-------- EXTRACTED DATA --------

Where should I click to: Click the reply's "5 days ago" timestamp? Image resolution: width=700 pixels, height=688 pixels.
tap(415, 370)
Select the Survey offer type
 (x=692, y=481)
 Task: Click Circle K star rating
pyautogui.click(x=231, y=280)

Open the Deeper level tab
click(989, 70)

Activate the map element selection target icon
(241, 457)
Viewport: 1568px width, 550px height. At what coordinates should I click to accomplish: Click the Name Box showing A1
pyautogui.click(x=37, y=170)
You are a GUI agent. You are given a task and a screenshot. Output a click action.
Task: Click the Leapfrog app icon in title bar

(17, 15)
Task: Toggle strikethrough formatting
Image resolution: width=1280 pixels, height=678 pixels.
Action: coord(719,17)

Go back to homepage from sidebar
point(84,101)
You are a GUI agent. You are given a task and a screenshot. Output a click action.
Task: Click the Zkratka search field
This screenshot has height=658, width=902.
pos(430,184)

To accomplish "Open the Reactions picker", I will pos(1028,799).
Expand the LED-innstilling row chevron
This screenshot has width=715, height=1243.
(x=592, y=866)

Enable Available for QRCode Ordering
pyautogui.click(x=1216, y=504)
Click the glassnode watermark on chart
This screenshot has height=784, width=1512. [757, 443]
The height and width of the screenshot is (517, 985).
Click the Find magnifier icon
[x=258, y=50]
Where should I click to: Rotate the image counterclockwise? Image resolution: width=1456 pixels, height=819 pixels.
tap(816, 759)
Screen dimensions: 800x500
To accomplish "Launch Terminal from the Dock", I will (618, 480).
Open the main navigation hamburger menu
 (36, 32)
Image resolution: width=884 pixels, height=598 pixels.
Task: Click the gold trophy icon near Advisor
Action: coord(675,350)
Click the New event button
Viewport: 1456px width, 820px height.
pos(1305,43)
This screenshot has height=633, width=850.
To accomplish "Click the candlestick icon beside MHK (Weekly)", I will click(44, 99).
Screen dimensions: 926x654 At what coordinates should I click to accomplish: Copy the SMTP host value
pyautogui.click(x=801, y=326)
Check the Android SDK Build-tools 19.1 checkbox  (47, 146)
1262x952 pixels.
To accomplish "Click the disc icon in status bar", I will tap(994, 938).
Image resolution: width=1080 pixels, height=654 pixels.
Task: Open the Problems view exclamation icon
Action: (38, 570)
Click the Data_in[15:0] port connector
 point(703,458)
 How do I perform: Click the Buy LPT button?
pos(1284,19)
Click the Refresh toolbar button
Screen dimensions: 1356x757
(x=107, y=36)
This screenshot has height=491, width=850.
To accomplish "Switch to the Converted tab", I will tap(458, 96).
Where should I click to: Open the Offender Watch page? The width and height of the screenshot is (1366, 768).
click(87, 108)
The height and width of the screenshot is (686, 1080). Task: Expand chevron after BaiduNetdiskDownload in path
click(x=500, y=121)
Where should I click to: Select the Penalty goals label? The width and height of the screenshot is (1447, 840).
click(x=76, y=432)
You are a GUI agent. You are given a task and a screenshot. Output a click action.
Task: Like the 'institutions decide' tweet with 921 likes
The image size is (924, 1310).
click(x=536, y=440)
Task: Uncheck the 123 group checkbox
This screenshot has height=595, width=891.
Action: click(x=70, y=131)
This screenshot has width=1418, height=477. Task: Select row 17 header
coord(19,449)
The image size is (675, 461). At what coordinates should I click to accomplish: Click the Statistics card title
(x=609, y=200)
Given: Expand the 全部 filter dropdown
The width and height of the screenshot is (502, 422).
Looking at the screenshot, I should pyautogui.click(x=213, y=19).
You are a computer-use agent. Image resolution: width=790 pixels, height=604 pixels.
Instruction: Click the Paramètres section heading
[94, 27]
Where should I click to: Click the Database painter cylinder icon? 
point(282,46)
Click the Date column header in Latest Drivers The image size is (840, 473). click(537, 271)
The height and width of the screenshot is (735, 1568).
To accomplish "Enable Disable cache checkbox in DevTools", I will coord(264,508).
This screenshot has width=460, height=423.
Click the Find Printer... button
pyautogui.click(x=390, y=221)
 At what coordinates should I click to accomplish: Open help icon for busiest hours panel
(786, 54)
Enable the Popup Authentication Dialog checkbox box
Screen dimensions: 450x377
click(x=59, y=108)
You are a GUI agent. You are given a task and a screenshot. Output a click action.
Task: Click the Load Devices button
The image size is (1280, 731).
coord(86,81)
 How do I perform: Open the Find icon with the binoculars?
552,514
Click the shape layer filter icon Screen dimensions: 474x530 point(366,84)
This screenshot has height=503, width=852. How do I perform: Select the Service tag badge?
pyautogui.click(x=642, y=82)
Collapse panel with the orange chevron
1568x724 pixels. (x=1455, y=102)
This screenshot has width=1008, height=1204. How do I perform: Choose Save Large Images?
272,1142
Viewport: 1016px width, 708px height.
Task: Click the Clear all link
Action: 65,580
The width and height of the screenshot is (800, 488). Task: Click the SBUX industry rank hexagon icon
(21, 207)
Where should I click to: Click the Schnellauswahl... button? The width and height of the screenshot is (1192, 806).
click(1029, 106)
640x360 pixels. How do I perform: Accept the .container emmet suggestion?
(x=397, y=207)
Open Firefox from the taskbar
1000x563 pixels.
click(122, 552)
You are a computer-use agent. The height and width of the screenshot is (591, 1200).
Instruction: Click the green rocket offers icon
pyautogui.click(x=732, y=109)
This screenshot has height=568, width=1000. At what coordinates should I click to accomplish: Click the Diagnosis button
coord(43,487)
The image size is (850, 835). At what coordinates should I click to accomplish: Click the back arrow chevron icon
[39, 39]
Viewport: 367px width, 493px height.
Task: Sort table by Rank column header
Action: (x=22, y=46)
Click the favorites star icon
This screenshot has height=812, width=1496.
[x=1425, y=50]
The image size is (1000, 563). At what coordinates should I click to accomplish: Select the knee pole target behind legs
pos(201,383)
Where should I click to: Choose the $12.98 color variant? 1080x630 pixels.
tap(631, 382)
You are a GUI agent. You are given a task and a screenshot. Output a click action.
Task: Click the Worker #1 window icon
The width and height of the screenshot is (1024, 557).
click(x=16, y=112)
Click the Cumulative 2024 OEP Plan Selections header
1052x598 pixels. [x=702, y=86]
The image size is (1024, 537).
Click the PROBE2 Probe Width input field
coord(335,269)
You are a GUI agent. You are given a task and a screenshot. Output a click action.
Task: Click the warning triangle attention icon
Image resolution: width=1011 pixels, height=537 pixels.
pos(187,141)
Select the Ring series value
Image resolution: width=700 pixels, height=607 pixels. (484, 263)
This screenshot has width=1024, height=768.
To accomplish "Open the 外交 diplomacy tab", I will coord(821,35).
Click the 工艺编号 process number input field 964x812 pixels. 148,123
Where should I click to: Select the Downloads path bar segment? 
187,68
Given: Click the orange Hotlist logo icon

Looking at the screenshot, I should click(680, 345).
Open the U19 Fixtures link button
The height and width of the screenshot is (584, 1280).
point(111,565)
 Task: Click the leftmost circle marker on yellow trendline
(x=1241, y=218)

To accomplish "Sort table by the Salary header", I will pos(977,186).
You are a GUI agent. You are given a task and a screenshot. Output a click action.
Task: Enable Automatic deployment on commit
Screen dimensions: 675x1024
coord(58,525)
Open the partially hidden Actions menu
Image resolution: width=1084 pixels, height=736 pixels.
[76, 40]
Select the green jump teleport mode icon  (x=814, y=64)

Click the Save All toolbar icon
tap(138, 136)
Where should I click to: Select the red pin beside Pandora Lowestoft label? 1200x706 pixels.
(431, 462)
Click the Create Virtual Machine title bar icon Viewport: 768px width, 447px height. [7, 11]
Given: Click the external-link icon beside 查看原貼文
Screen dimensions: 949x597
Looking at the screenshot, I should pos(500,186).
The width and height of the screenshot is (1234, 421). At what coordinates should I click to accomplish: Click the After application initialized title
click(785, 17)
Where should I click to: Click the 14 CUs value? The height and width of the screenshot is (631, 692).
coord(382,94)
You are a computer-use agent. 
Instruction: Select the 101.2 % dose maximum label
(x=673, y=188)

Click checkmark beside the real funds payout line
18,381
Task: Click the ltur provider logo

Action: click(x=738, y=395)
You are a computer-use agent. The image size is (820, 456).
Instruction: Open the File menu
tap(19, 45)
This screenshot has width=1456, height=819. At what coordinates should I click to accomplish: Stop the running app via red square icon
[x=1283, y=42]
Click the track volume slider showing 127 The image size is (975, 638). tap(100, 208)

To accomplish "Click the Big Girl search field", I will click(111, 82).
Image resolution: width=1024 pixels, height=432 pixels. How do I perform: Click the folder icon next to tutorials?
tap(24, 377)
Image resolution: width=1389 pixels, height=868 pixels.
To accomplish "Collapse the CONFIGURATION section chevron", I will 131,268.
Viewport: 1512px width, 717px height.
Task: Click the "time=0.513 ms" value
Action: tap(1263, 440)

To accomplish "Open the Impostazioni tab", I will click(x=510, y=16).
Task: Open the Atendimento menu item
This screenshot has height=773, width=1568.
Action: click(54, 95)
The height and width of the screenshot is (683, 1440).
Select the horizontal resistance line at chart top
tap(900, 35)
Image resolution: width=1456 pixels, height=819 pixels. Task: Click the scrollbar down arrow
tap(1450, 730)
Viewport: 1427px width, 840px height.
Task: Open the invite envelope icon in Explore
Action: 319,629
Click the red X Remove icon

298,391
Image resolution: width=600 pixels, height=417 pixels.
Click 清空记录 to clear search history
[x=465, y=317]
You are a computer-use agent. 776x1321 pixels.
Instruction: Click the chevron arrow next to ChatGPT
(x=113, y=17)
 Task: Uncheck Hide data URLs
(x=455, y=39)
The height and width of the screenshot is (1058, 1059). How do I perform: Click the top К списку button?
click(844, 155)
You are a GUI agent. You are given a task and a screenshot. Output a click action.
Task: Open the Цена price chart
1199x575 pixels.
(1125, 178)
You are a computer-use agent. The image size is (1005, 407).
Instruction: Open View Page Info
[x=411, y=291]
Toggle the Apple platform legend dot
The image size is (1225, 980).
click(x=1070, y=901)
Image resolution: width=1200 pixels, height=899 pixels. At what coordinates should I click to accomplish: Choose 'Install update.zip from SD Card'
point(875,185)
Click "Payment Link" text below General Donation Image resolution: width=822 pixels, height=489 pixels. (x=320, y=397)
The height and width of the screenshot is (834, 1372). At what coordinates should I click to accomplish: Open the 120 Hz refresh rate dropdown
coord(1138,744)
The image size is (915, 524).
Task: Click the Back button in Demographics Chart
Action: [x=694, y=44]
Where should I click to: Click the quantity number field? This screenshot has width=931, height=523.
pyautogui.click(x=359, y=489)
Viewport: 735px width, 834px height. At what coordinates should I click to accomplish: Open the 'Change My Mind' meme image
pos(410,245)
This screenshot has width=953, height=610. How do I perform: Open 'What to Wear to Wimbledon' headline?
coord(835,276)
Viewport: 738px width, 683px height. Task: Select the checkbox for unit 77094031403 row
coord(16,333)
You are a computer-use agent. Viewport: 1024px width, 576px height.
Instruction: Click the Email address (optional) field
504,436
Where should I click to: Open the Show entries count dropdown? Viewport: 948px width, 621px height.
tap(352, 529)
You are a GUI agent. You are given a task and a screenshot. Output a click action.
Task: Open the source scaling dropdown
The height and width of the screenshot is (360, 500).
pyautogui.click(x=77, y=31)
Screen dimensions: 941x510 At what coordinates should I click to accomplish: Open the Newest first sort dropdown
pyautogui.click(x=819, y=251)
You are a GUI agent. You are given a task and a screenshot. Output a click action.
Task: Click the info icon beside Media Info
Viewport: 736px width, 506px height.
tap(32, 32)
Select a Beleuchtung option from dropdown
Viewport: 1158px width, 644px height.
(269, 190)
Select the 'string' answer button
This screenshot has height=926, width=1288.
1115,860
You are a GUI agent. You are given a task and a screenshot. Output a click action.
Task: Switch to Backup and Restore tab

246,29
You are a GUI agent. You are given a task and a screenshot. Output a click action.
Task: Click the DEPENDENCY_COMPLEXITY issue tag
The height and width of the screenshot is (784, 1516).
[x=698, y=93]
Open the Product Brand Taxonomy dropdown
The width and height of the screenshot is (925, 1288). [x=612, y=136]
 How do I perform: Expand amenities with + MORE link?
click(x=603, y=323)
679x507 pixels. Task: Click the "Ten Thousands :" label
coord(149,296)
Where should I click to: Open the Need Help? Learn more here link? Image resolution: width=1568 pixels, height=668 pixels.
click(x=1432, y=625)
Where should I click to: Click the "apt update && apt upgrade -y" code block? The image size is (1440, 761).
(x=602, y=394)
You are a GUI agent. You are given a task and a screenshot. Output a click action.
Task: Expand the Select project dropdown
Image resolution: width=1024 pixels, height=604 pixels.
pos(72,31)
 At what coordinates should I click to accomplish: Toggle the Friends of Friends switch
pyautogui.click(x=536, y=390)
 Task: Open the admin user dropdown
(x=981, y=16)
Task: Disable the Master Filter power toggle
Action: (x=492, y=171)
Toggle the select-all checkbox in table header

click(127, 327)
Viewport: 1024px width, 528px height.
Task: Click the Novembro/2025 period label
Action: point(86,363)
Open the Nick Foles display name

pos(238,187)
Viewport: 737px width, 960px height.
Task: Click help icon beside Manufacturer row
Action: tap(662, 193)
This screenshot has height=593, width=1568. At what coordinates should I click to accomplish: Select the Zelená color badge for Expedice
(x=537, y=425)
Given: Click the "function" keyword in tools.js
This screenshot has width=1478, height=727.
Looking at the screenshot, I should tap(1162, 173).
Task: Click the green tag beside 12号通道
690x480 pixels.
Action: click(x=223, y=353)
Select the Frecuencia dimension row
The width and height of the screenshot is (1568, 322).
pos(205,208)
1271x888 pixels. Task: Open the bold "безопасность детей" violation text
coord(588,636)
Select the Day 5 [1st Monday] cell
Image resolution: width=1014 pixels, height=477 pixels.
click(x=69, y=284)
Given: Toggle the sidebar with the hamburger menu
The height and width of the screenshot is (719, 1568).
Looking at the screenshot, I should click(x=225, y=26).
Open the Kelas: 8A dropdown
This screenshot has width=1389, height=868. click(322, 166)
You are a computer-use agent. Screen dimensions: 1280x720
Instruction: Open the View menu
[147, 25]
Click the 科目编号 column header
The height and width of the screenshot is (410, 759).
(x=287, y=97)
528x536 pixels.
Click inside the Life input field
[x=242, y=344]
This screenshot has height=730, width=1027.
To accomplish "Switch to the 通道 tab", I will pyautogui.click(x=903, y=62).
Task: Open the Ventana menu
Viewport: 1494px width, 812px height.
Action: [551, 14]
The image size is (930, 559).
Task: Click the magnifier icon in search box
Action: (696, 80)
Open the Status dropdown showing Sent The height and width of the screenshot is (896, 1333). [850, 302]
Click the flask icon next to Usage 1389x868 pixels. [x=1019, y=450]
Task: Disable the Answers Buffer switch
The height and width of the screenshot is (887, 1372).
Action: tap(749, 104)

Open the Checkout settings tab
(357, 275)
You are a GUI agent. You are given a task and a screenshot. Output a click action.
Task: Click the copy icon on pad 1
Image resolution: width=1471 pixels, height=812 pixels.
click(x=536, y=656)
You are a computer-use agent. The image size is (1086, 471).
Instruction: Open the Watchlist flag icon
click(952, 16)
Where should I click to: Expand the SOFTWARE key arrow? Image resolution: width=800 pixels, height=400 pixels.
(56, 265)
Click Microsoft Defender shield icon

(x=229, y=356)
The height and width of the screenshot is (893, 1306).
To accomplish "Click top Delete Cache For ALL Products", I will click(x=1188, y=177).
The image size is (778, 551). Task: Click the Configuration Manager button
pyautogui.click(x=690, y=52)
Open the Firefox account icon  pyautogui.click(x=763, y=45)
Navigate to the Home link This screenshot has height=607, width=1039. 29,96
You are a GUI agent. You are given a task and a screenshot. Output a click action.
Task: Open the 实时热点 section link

--------

**YOUR INSTRUCTIONS**
Search the listing above for the string "computer" and copy each line that has it.

**WRITTEN SOLUTION**
You are a computer-use agent. Image resolution: width=790 pixels, height=604 pixels.
You are a computer-use agent. The height and width of the screenshot is (591, 1200).
You are a computer-use agent. 
You are a computer-use agent. The image size is (820, 456).
You are a computer-use agent. 776x1321 pixels.
You are a computer-use agent. The image size is (1005, 407).
You are a computer-use agent. Viewport: 1024px width, 576px height.
You are a computer-use agent. Screen dimensions: 1280x720
You are a computer-use agent. The image size is (1086, 471).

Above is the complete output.